» **Exercise aim**: All lines of the following material must be written out exactly as they appear.

» **Data shown**:
[Start of Attachment]
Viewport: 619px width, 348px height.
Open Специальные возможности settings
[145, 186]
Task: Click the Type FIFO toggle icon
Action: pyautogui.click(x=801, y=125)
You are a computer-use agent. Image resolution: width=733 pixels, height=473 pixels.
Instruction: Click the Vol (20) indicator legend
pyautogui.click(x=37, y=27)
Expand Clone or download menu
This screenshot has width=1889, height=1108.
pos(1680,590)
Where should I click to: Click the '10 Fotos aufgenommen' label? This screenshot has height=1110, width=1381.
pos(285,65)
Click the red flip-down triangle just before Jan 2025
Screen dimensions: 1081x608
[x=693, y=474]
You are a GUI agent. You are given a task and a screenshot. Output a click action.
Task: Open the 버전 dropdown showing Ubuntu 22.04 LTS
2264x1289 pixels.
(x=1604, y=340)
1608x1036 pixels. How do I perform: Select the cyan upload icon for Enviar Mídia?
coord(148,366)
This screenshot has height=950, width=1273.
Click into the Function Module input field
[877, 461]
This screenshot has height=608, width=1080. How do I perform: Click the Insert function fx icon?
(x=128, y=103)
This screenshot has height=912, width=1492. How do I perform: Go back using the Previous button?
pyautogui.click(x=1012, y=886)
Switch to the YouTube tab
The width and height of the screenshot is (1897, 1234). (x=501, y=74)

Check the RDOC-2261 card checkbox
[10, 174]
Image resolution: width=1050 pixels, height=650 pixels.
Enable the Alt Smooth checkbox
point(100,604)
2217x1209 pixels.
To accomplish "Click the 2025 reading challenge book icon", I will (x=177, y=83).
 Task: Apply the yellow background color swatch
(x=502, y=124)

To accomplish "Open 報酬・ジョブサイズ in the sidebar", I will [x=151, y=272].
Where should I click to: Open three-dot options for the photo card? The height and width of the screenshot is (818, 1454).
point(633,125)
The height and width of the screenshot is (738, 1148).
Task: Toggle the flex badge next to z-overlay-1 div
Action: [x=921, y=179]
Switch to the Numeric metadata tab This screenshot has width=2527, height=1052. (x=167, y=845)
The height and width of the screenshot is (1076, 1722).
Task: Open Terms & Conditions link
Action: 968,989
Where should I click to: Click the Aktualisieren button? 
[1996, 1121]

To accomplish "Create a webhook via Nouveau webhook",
[End of Attachment]
» **Completed exercise**:
Viewport: 619px width, 348px height.
Open Специальные возможности settings
[145, 186]
Task: Click the Type FIFO toggle icon
Action: pyautogui.click(x=801, y=125)
You are a computer-use agent. Image resolution: width=733 pixels, height=473 pixels.
Instruction: Click the Vol (20) indicator legend
pyautogui.click(x=37, y=27)
Expand Clone or download menu
This screenshot has width=1889, height=1108.
pos(1680,590)
Where should I click to: Click the '10 Fotos aufgenommen' label? This screenshot has height=1110, width=1381.
pos(285,65)
Click the red flip-down triangle just before Jan 2025
Screen dimensions: 1081x608
[x=693, y=474]
You are a GUI agent. You are given a task and a screenshot. Output a click action.
Task: Open the 버전 dropdown showing Ubuntu 22.04 LTS
2264x1289 pixels.
(x=1604, y=340)
1608x1036 pixels. How do I perform: Select the cyan upload icon for Enviar Mídia?
coord(148,366)
This screenshot has height=950, width=1273.
Click into the Function Module input field
[877, 461]
This screenshot has height=608, width=1080. How do I perform: Click the Insert function fx icon?
(x=128, y=103)
This screenshot has height=912, width=1492. How do I perform: Go back using the Previous button?
pyautogui.click(x=1012, y=886)
Switch to the YouTube tab
The width and height of the screenshot is (1897, 1234). (x=501, y=74)

Check the RDOC-2261 card checkbox
[10, 174]
Image resolution: width=1050 pixels, height=650 pixels.
Enable the Alt Smooth checkbox
point(100,604)
2217x1209 pixels.
To accomplish "Click the 2025 reading challenge book icon", I will (x=177, y=83).
 Task: Apply the yellow background color swatch
(x=502, y=124)

To accomplish "Open 報酬・ジョブサイズ in the sidebar", I will [x=151, y=272].
Where should I click to: Open three-dot options for the photo card? The height and width of the screenshot is (818, 1454).
point(633,125)
The height and width of the screenshot is (738, 1148).
Task: Toggle the flex badge next to z-overlay-1 div
Action: [x=921, y=179]
Switch to the Numeric metadata tab This screenshot has width=2527, height=1052. (x=167, y=845)
The height and width of the screenshot is (1076, 1722).
Task: Open Terms & Conditions link
Action: 968,989
Where should I click to: Click the Aktualisieren button? 
[1996, 1121]

To accomplish "Create a webhook via Nouveau webhook",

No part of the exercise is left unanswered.